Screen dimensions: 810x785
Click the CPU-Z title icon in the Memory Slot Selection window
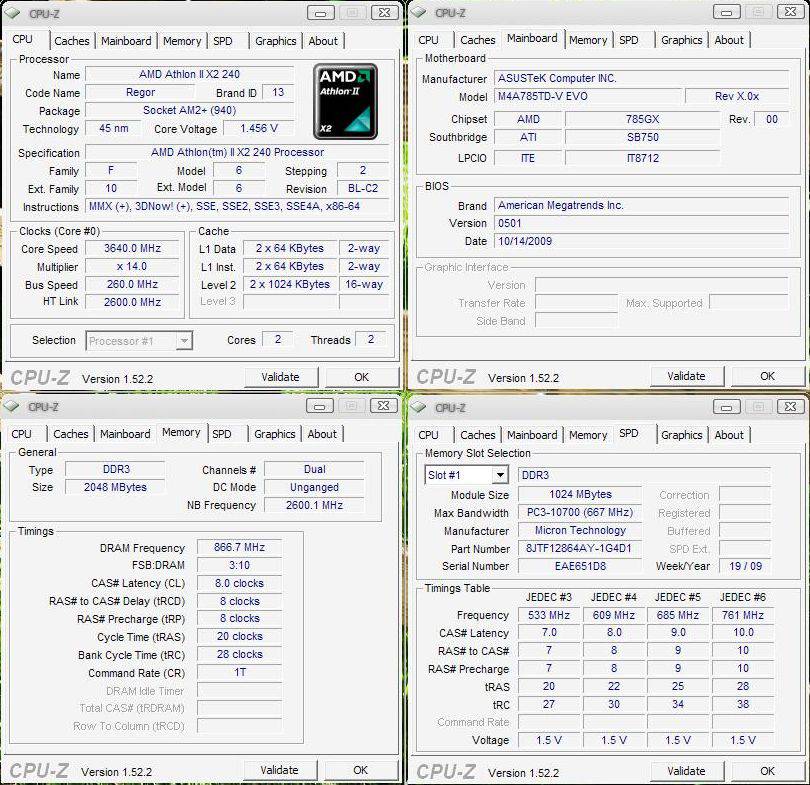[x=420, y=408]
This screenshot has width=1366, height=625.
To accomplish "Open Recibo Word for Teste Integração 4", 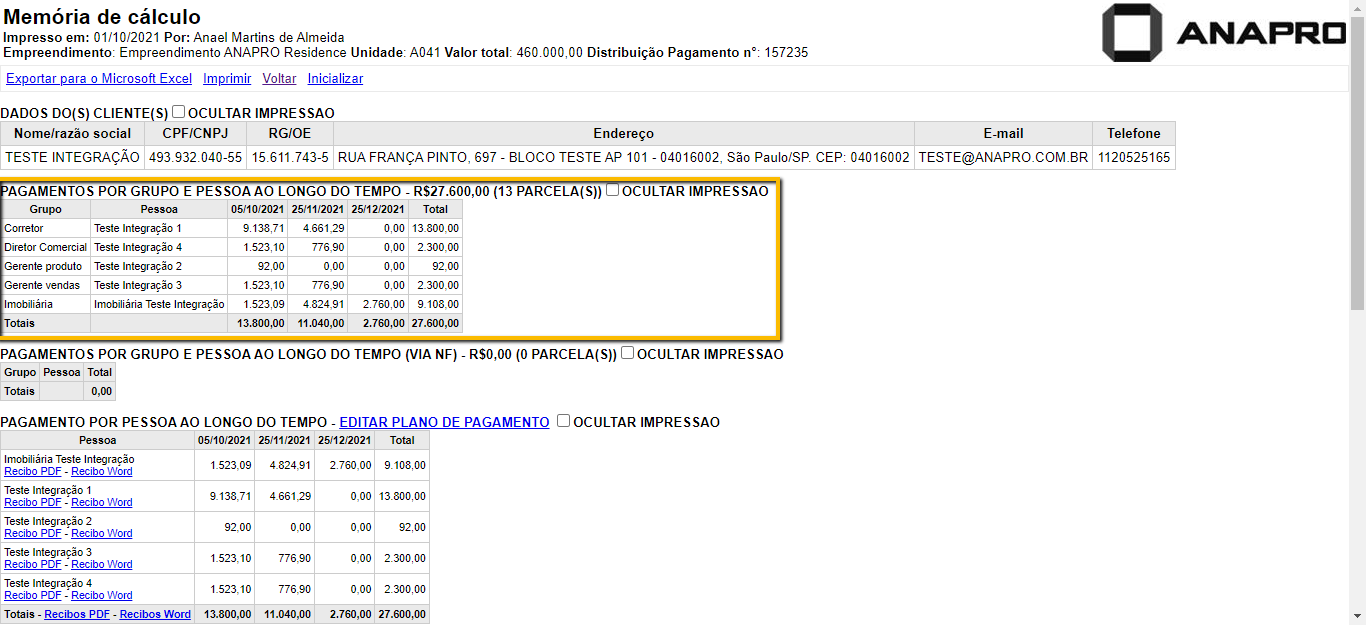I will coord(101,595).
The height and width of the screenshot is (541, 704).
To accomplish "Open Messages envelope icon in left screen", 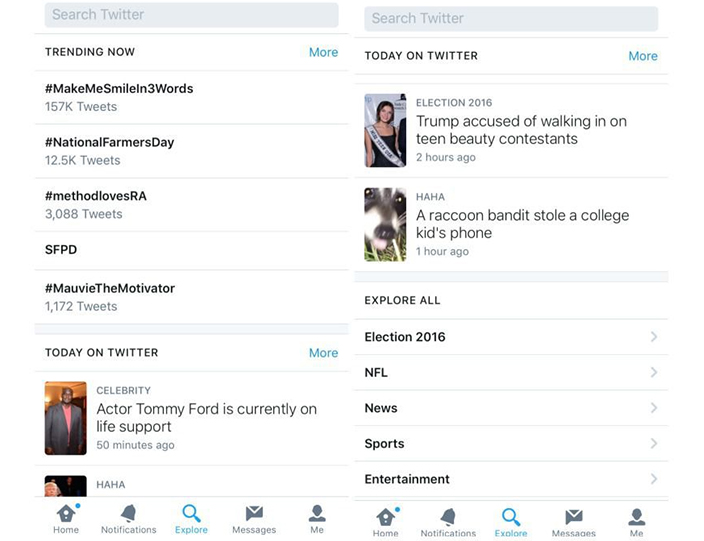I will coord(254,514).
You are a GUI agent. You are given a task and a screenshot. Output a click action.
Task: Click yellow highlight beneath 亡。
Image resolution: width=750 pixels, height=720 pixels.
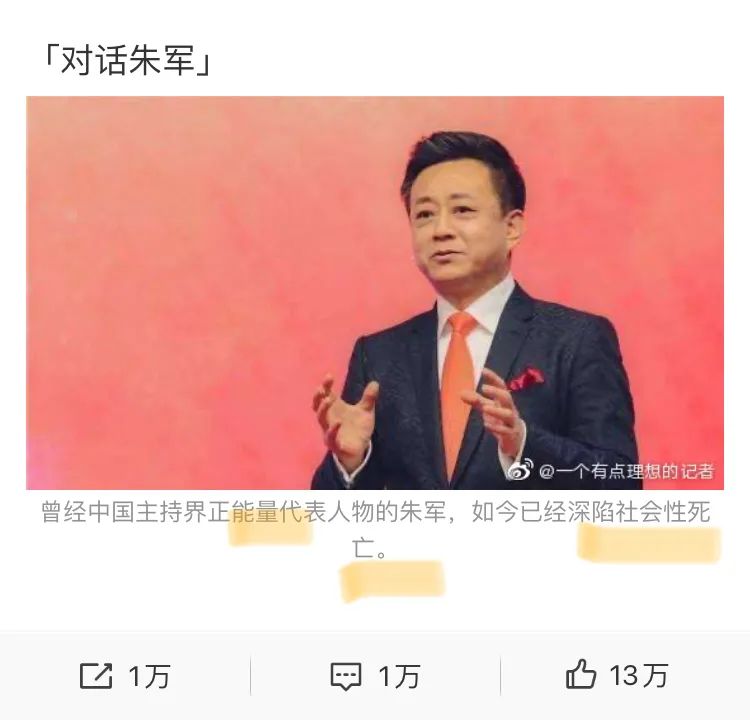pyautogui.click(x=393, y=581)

** Exercise **
Only the lines from the one containing "Image resolution: width=750" through the final line of the records should be transcribed, exactly and with no pictures.

** Result of this exercise **
Image resolution: width=750 pixels, height=720 pixels.
pyautogui.click(x=393, y=581)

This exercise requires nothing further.